It’s essential for manufacturers to take steps early to prevent temperature excursions during the supply chain journey. From monitoring temperature stability throughout the different transportation lanes to choosing the right type of external packaging to ensure protection, new technologies and innovations enable more proactivity in protecting temperature-sensitive products. Here are five tips to consider when planning for temperature-sensitive product packaging and distribution:
 
1. Think outside the package to understand the transportation environment.
Packaging is the first line of defense in protecting temperature-sensitive products, but the key to success is in understanding that packaging decisions go beyond the package itself. Manufacturers need to know exactly how their packaged temperature-sensitive products will perform in a specific transportation environment. Some carriers can provide a detailed temperature profile map of their network, which will help in selecting the best packaging solution by lane. Consider either engaging a third-party logistics provider with extensive background in these areas or hiring an in-house packaging specialist. Also, ensure that you have access to regulatory expertise to stay ahead of complex global and regional compliance requirements.

2. Develop a risk management plan for temperature-sensitive products.

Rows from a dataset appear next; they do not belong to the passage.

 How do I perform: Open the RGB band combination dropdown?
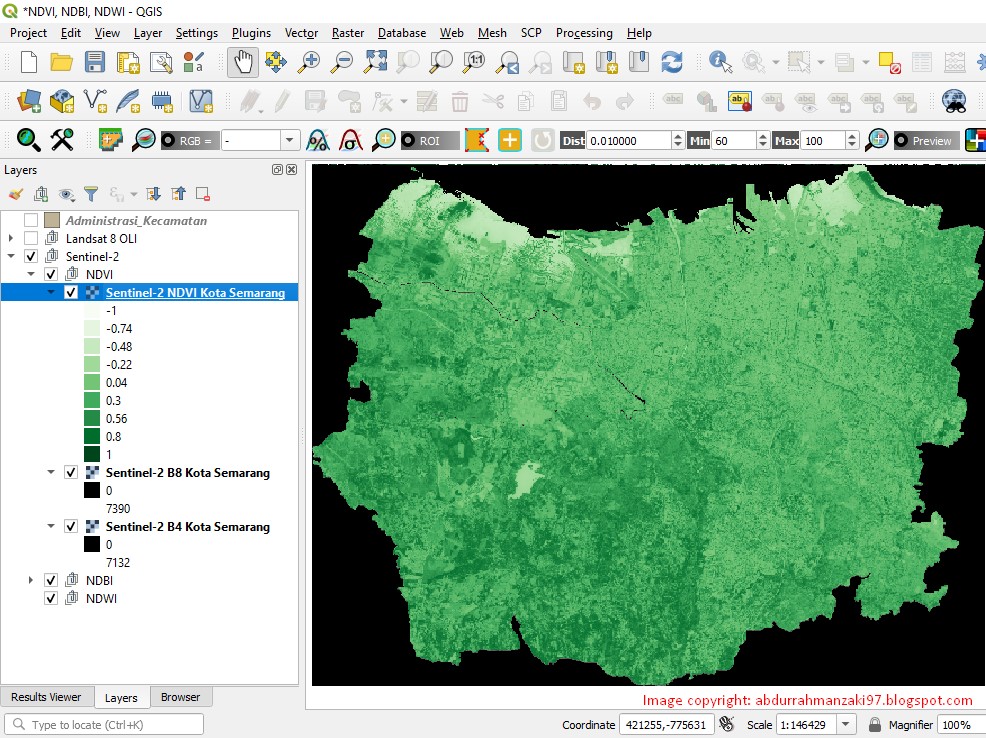pyautogui.click(x=288, y=140)
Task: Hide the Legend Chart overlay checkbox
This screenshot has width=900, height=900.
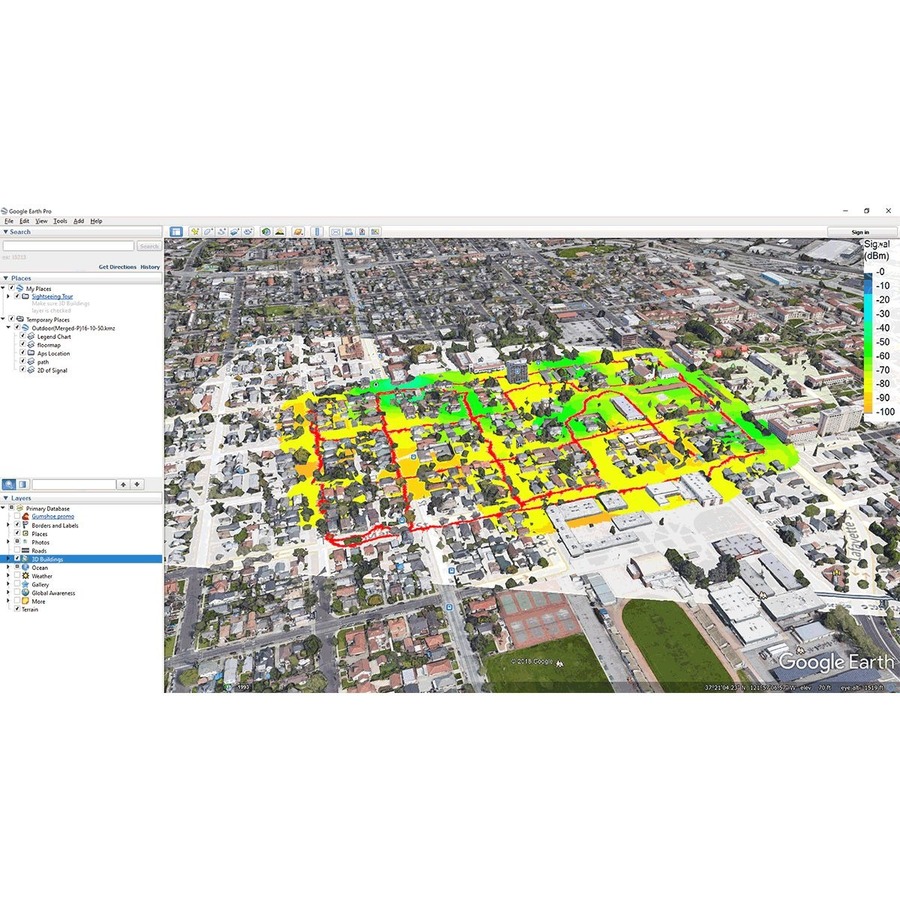Action: click(x=24, y=337)
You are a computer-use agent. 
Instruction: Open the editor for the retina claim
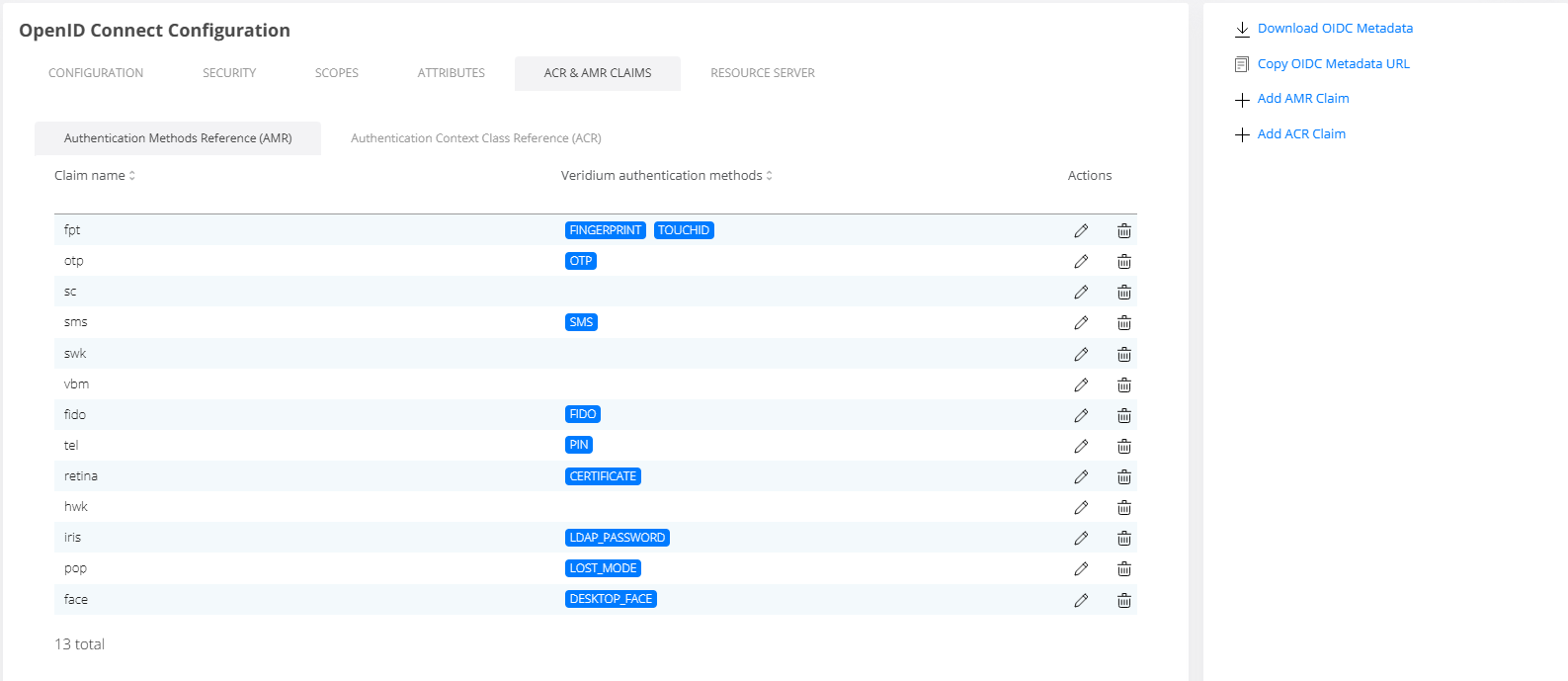click(x=1081, y=476)
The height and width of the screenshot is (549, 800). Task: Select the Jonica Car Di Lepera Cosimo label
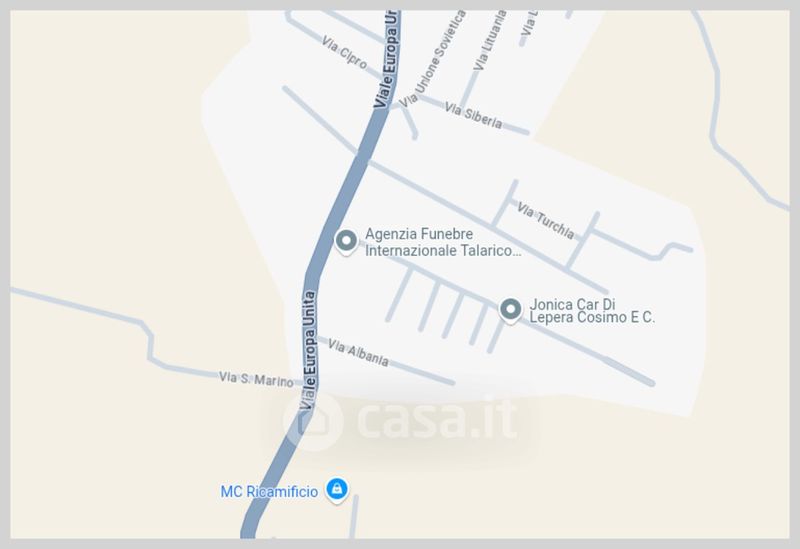pos(592,311)
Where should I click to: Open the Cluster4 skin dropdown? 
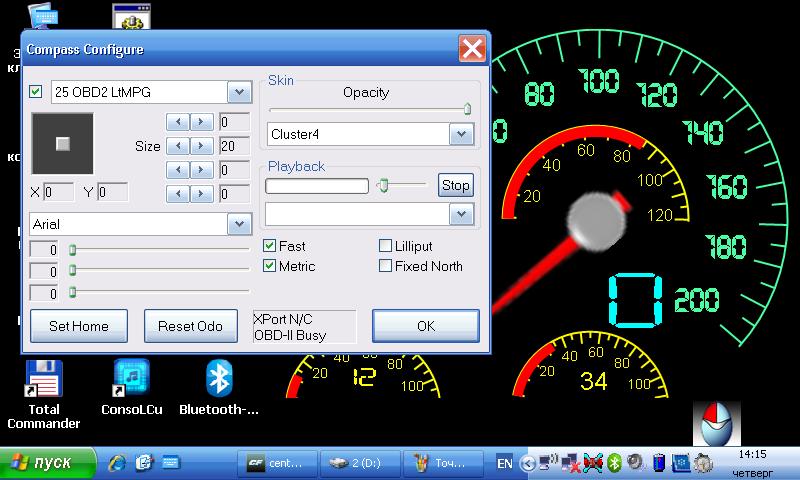coord(461,134)
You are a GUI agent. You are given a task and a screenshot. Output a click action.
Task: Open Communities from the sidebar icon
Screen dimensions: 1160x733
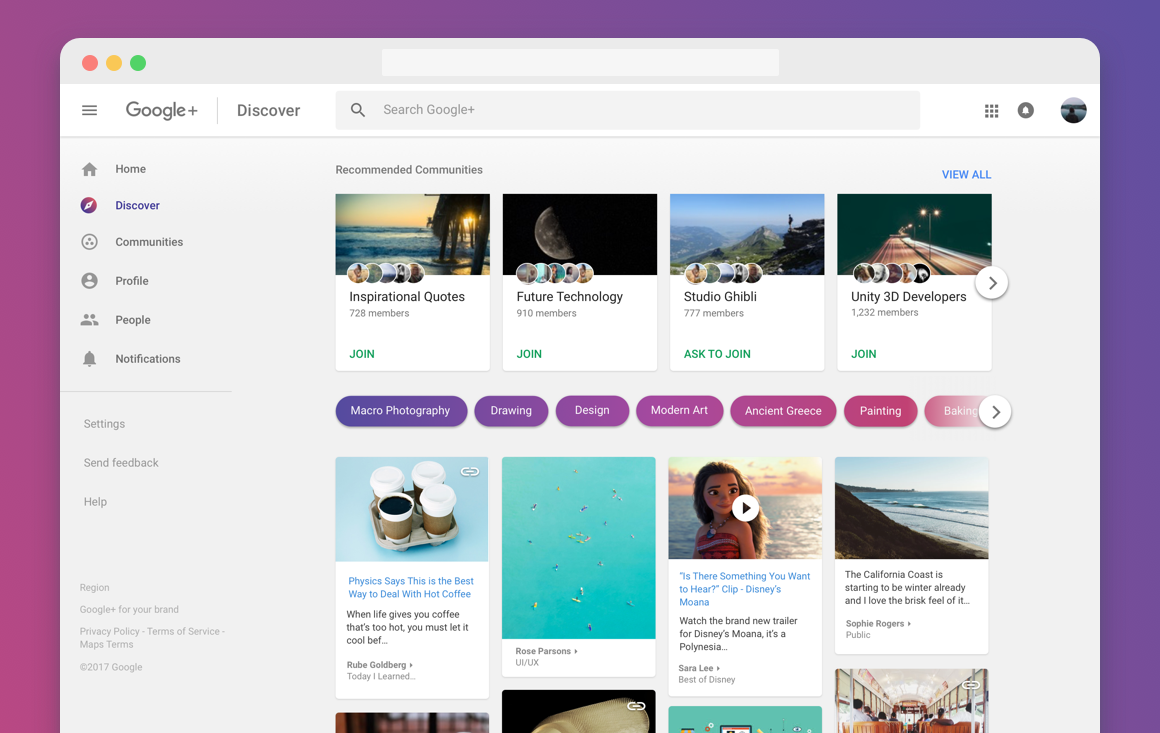89,241
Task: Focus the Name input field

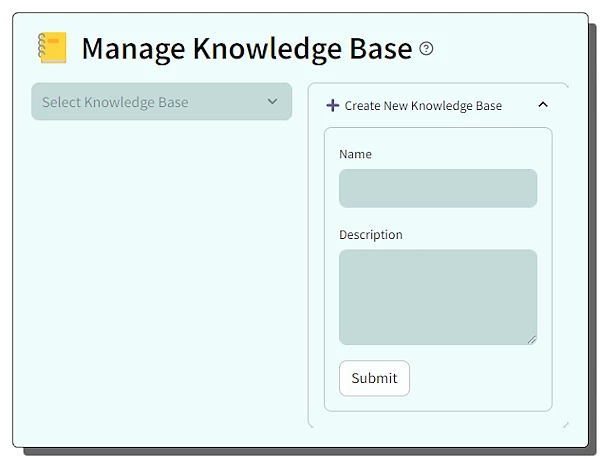Action: [437, 188]
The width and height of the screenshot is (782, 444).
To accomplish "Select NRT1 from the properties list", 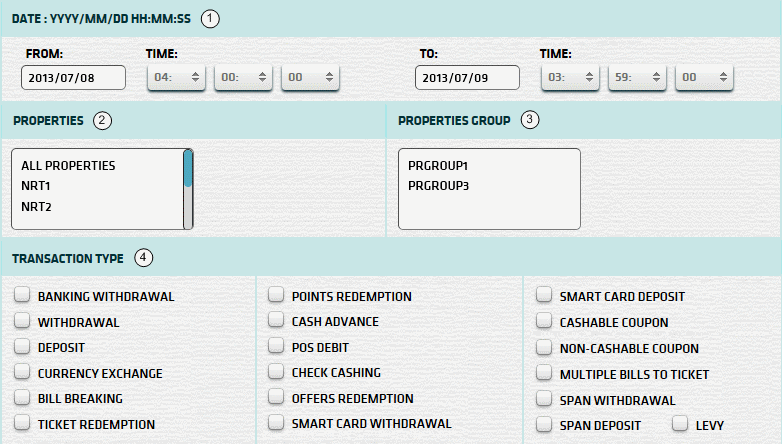I will point(36,186).
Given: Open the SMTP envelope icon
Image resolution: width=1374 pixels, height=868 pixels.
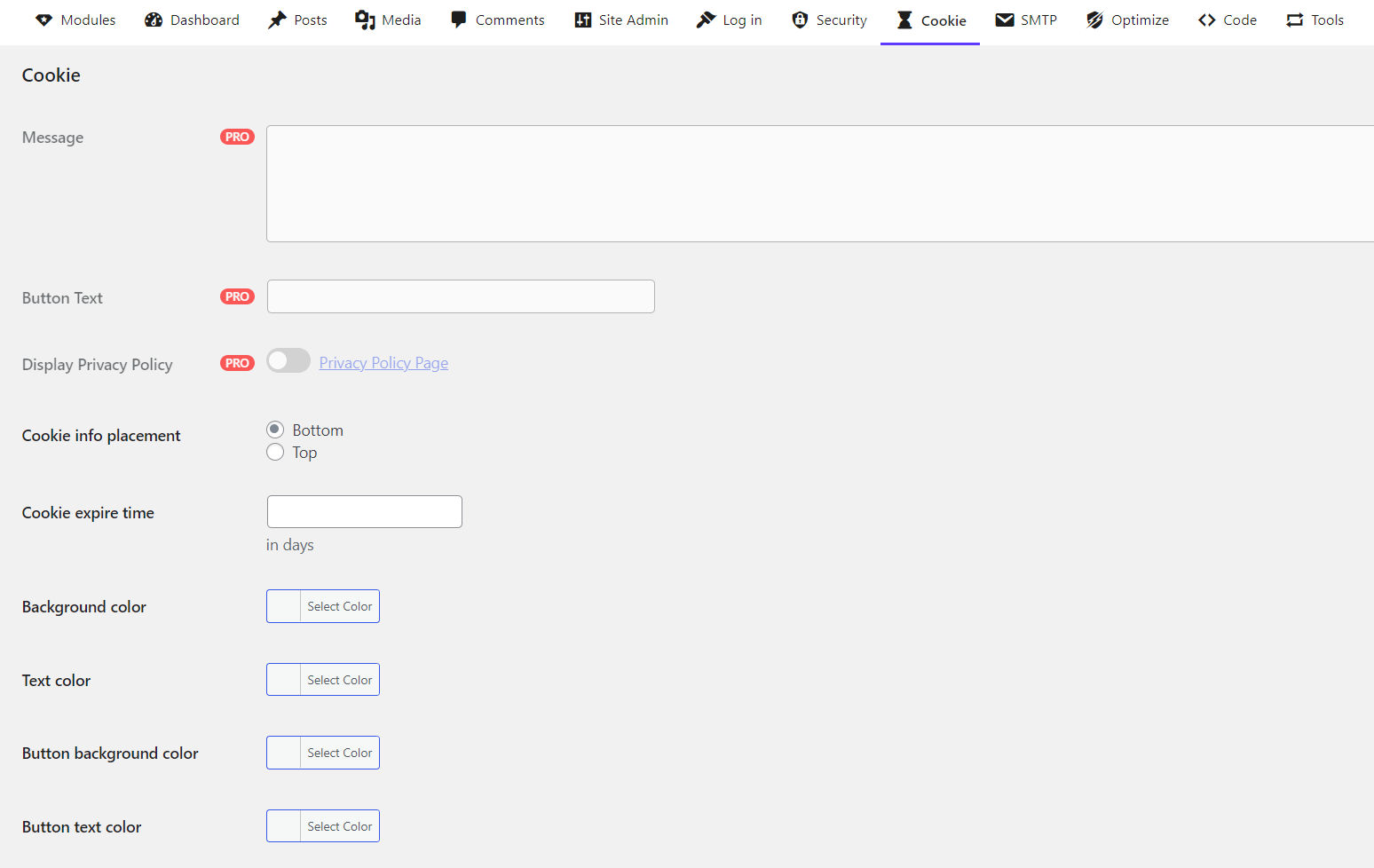Looking at the screenshot, I should pyautogui.click(x=1004, y=20).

By far the most important aspect of developing a supply chain plan for temperature-sensitive products is ensuring contingency plans are in place. While protective packaging and visibility data are important, manufacturers could lose hundreds to millions of dollars from spoiled products if they are unable to intervene when products deviate from their temperature range. A good risk management plan, created with a third-party expert logistics partner, will leverage historical product-specific temperature data to help map out potential scenarios and step-by-step solutions that can save entire shipments.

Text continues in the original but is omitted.